VINCENZO BELLINI
              (1801 - 1835)



Musicista di notevole talento, nacque a Catania nel 1801. Il padre, organista e maestro di cembalo, lo avviò allo studio della musica in tenera età ed infatti a soli sette anni componeva già musica sacra. Diciottenne si recò a Napoli dove ultimò in tre anni i suoi studi; appartengono a questo periodo alcune sinfonie, messe e varie romanze.Nel 1825 esordì con l'opera Adelson e Salvini a cui seguirono molte altre composizioni quali: Il Pirata nel 1827, La Straniera nel 1829, I Capuleti e I Montecchi nel 1830 e La Sonnambula rappresentata nel 1831 al Carcano di Milano con esito trionfale.
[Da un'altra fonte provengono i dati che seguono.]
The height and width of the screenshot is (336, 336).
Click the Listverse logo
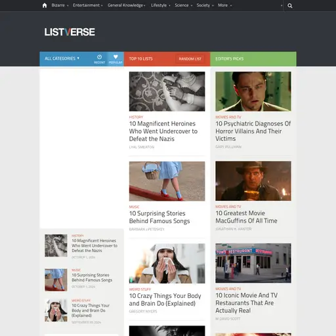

Cominciarono così per il giovane musicista onori e fama, ma anche amarezze e delusioni con il fiasco iniziale della Norma (composta nel 1831) alla Scala di Milano. Successivamente, però, l'opera fu apprezzata e accolta con grande entusiasmo anche a Milano. Nel 1833 fu invitato a dirigere sue opere a Londra e Parigi, dove furono applauditissime. Trasferitosi a Puteaux, presso Parigi, compose nel 1835 l'opera I Puritani rappresentata al Théatre Italien di Parigi. Otto mesi dopo, il 23 settembre 1835, Vincenzo Bellini moriva a soli 33 anni. Nel 1876 i suoi resti furono trasportati a Catania e seppelliti nella cattedrale. A Catania, in onore dell'illustre concittadino, portano il suo nome: il giardino pubblico, il teatro più grande, il liceo musicale e l'omonimo museo ubicato nella casa natale in piazza S. Francesco 3.